Saying Sorry

kalasThere’s so much to take away from Chapter 10 of Longing to Pray that I hardly know where to start! I do believe it’s important to take a look at Psalm 51 before we go much further, so maybe it’s best to begin there. Psalm 51, where the psalmist feels every bit of the gulf sin has created between him and God, the yearning he feels to repent, but also the assurance he has that says his relationship with God will only be strengthened by openly admitting his sins. This isn’t a time for hiding in shame.

The notation given with Psalm 51 tells us that it was written by King David after he had committed adultery with Bathsheba. David knew the gravity of what he had done, but more importantly, he knew he must admit this sin to God and ask forgiveness… something we tend not to “know” instinctively anymore in the same way David did.

For I know my transgressions,
and my sin is always before me.
Against you, you only, have I sinned
and done what is evil in your sight;
so you are right in your verdict
and justified when you judge.

As Dr.
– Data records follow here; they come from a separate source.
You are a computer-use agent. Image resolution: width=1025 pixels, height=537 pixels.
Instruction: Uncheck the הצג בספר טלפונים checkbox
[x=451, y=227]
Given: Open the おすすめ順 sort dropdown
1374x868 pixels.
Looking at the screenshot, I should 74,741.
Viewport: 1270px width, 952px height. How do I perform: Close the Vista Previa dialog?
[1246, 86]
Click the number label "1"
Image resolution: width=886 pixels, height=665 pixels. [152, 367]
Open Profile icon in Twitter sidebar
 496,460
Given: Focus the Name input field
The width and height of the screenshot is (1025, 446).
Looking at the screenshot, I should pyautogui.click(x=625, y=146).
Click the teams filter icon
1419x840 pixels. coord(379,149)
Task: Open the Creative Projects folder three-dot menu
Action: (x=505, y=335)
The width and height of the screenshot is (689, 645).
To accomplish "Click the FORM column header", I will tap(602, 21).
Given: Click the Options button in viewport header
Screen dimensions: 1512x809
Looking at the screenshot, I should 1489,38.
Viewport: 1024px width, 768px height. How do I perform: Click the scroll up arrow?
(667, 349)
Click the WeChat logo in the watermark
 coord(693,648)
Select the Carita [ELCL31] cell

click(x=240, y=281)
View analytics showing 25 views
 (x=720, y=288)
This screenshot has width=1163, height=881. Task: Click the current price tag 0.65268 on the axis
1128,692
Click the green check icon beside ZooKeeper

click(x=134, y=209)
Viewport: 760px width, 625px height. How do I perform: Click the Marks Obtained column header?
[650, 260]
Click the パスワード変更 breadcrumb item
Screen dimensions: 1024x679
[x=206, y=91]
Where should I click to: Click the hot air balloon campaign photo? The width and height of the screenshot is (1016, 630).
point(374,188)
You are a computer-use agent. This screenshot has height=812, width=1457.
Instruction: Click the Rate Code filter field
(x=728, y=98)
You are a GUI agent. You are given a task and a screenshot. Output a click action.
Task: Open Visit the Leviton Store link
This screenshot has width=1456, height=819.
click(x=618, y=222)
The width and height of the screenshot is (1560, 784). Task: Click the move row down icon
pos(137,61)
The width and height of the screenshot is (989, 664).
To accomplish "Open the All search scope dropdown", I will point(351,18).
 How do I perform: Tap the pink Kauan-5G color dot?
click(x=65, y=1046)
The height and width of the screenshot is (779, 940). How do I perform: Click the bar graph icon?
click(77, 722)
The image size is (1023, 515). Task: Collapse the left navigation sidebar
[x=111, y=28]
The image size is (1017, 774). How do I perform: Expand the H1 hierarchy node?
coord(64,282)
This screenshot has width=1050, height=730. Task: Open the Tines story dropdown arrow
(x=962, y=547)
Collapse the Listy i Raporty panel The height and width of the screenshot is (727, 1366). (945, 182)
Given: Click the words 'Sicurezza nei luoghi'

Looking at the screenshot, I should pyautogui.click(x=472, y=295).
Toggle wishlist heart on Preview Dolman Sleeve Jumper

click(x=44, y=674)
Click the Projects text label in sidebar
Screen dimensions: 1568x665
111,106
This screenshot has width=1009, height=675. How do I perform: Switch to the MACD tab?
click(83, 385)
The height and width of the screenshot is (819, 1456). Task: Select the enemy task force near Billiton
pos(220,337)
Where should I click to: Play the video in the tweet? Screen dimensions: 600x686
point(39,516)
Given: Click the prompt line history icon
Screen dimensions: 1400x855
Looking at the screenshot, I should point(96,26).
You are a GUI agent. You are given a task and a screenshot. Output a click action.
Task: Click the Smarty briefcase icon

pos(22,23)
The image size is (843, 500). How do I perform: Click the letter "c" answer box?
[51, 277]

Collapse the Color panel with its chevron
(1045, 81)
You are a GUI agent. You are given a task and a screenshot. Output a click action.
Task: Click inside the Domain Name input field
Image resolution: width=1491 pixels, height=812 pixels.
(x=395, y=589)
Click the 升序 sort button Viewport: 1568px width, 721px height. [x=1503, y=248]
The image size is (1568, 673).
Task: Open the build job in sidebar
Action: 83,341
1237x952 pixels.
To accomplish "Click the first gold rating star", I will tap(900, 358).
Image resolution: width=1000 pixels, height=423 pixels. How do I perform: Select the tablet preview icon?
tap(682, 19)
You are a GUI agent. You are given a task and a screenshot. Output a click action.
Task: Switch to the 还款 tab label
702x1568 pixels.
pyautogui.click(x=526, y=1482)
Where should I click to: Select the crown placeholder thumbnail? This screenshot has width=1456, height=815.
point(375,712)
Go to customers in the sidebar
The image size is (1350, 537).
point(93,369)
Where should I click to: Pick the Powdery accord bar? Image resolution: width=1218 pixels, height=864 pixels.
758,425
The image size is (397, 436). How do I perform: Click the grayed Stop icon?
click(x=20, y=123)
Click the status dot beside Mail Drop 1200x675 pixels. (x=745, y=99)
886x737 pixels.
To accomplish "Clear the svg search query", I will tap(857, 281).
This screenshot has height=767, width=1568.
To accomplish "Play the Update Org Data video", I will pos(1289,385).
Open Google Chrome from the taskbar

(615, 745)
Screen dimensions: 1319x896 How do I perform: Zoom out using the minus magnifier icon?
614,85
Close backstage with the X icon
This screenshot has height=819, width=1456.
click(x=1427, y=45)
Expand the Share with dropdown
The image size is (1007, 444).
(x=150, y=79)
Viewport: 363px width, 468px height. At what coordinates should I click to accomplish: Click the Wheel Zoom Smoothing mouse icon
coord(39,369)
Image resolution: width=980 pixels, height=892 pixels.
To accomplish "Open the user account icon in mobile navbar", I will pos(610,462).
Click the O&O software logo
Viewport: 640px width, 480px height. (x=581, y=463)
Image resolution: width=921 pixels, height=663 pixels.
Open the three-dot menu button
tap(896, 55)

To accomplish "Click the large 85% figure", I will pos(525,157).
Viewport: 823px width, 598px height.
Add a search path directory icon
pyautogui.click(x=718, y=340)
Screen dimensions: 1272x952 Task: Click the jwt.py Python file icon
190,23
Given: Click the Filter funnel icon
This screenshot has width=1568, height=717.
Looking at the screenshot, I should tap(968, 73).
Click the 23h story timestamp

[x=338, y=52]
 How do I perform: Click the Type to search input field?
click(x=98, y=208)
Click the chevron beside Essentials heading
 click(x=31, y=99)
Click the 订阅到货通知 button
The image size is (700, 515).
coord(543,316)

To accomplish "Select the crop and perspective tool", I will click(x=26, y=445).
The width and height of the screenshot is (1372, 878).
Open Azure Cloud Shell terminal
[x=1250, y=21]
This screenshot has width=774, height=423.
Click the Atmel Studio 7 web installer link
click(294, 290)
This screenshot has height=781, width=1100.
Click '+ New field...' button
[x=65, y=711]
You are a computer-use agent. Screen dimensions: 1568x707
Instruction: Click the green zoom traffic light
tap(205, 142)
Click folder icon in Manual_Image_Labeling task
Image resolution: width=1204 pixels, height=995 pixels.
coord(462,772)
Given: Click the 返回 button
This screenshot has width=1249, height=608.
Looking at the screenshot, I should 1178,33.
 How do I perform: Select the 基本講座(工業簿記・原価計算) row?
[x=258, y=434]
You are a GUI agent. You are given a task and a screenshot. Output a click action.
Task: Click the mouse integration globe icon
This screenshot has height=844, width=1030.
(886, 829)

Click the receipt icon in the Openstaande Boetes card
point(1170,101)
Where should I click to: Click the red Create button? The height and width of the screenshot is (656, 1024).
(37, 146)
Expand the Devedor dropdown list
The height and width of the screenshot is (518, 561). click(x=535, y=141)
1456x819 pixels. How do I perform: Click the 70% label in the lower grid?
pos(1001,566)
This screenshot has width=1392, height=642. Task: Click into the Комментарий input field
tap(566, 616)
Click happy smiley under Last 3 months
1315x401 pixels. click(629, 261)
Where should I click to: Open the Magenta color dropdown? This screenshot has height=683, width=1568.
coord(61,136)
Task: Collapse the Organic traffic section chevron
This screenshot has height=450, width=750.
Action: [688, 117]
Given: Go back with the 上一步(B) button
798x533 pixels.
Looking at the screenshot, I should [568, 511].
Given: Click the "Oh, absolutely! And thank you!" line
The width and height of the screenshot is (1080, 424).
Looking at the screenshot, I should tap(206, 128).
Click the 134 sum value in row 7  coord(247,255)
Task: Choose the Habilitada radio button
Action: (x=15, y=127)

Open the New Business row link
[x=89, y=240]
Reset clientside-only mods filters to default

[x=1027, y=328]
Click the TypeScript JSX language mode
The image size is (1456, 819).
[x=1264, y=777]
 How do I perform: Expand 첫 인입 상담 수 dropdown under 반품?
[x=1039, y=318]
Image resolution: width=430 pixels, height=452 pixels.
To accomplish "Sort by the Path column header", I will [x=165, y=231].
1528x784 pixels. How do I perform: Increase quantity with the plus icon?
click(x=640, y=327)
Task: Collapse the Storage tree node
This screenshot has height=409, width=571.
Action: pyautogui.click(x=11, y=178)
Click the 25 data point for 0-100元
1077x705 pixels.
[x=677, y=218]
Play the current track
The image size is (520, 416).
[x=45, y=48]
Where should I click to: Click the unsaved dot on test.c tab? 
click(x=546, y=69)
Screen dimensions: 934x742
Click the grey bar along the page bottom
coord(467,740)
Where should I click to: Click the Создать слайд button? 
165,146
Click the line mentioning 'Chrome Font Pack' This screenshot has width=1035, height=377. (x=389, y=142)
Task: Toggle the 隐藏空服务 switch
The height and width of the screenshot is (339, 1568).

Kalas writes, “Several qualities are no doubt missing from a good deal of religious experience as it is commonly known in our day, but perhaps nothing is more serious than our failure to see the need for repentance…. We have such a limited theology of sin…. We don’t realize that sin, even as we experience it in its most pedestrian forms, is a violation of the very nature of our universe, a universe whose original core is utterly right because it is of God” (86).

But whatever David’s failures and despite all the wrong he had done, his heart still longed for God. The separation created by his sin was too much to leave untouched; something had to be done to repair his relationship with God. David also knew, deep inside, that he could go to the Father no matter what mistakes he had made. And he had to approach God with everything in plain sight in order to fully repent.

11 Do not cast me from your presence
or take your Holy Spirit from me.
12 Restore to me the joy of your salvation
and grant me a willing spirit, to sustain me.

“David counts on God’s ‘steadfast love’ as his assurance that God will hear his prayer and will accept his repentance” (85). It is so important to speak our sorrow at having done something against God. As a friend, we must speak it and ask for forgiveness. “Unconfessed sin, whatever its form – bitter memories, resentments, thoughtless words, moral and ethical betrayals – will eventually stifle the soul unless it is dealt with” (84). And we know that God – in his steadfast love – will draw us nearer as we say, “I’m so, so, so sorry.”

14 Deliver me from the guilt of bloodshed, O God,
you who are God my Savior,
and my tongue will sing of your righteousness.
15 Open my lips, Lord,
and my mouth will declare your praise.
16 You do not delight in sacrifice, or I would bring it;
you do not take pleasure in burnt offerings.
17 My sacrifice, O God, is a broken spirit;
a broken and contrite heart
you, God, will not despise.

“If one cherishes a friendship ultimately, the need to repent is even greater than the need to be forgiven. Something in the soul says, ‘I want desperately for our relationship to be restored; but above all, I want you to know how sorry I am that I have violated our friendship. To forgive is yours; to repent is mine’” (88).